Data —
◇ ◇ ◇ ◇ ◇ ◇ ◇

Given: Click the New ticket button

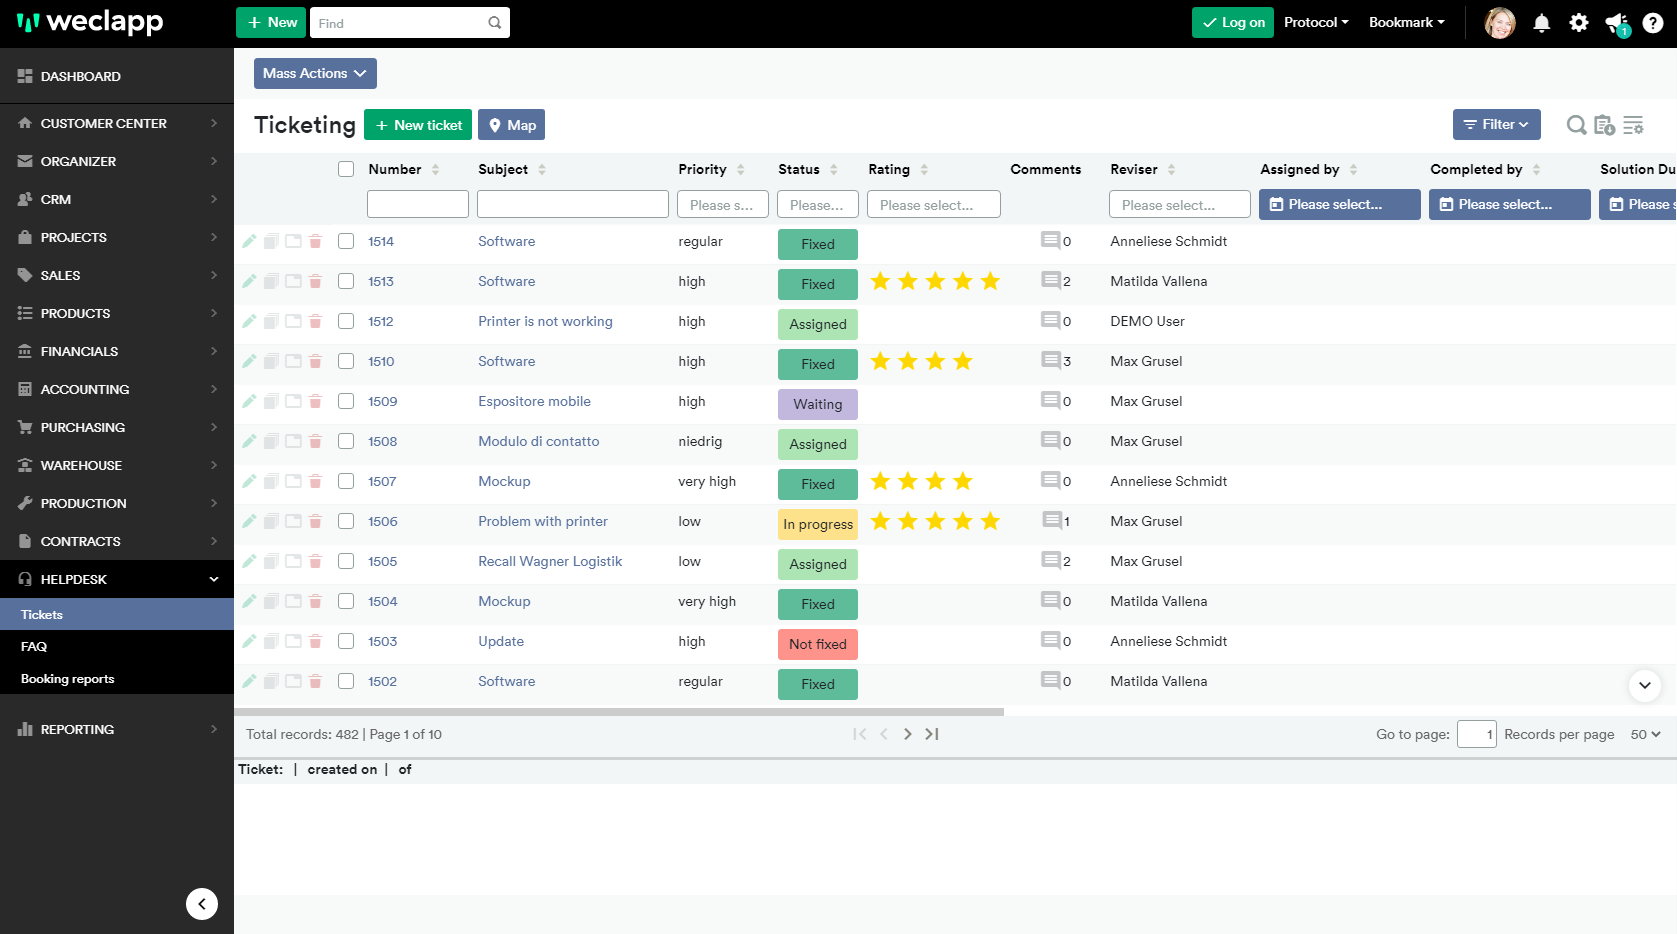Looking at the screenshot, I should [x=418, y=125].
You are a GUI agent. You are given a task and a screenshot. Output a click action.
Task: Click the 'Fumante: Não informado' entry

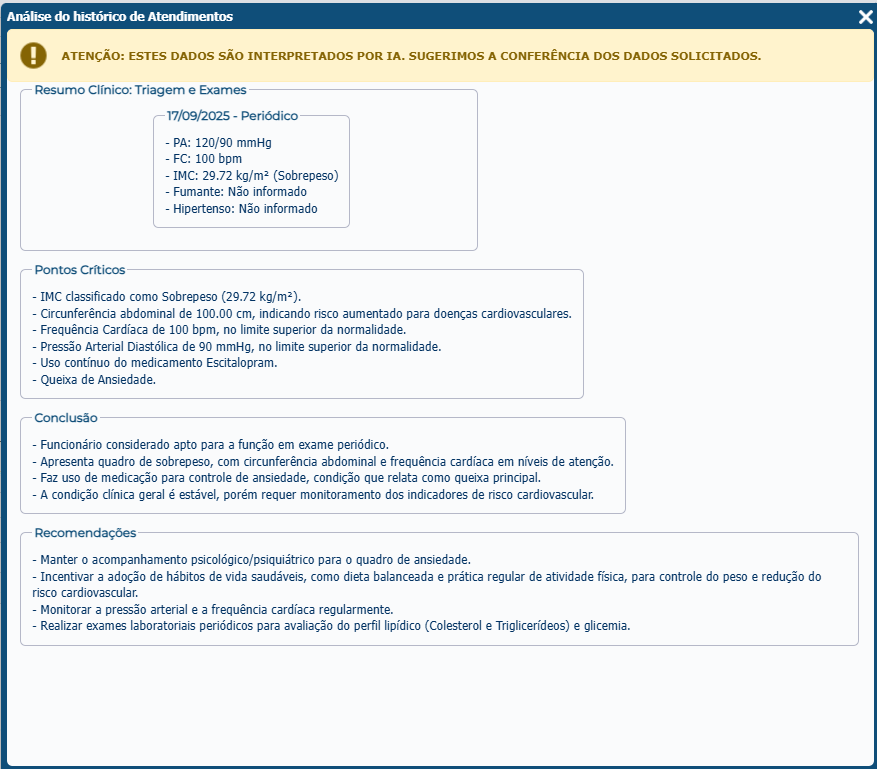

◇ ◇ ◇ ◇ ◇ ◇ ◇

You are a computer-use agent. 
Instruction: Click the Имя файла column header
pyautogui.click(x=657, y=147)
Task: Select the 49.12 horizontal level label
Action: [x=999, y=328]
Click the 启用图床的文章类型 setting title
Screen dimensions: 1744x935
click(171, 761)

◇ ◇ ◇ ◇ ◇ ◇ ◇

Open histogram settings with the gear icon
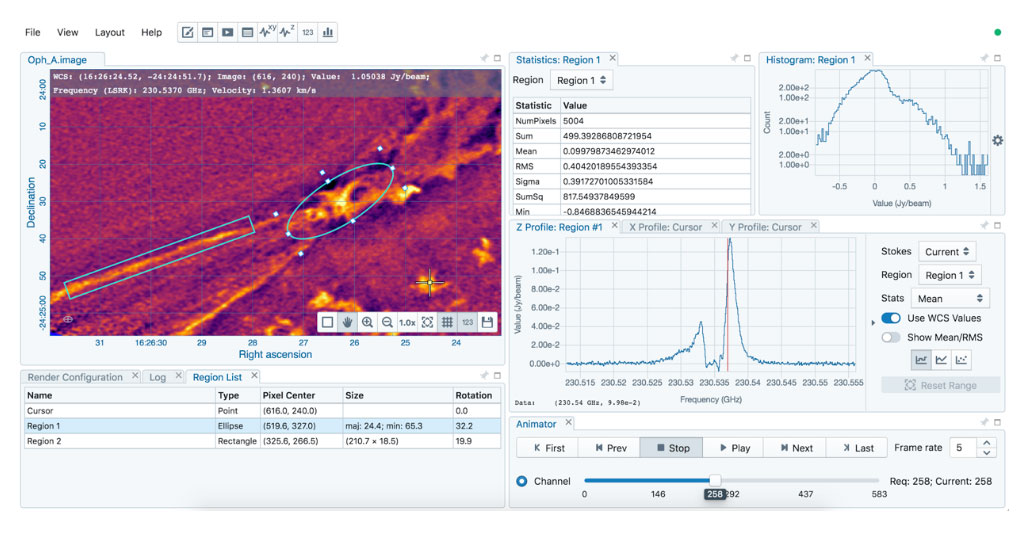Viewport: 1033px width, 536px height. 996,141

◇ ◇ ◇ ◇ ◇ ◇ ◇

Task item —
Find each line in the records above that contains "agent", and copy it.

Exercise answer —
You are a GUI agent. You are given a task and a screenshot. Output a click action.
You are a computer-use agent. 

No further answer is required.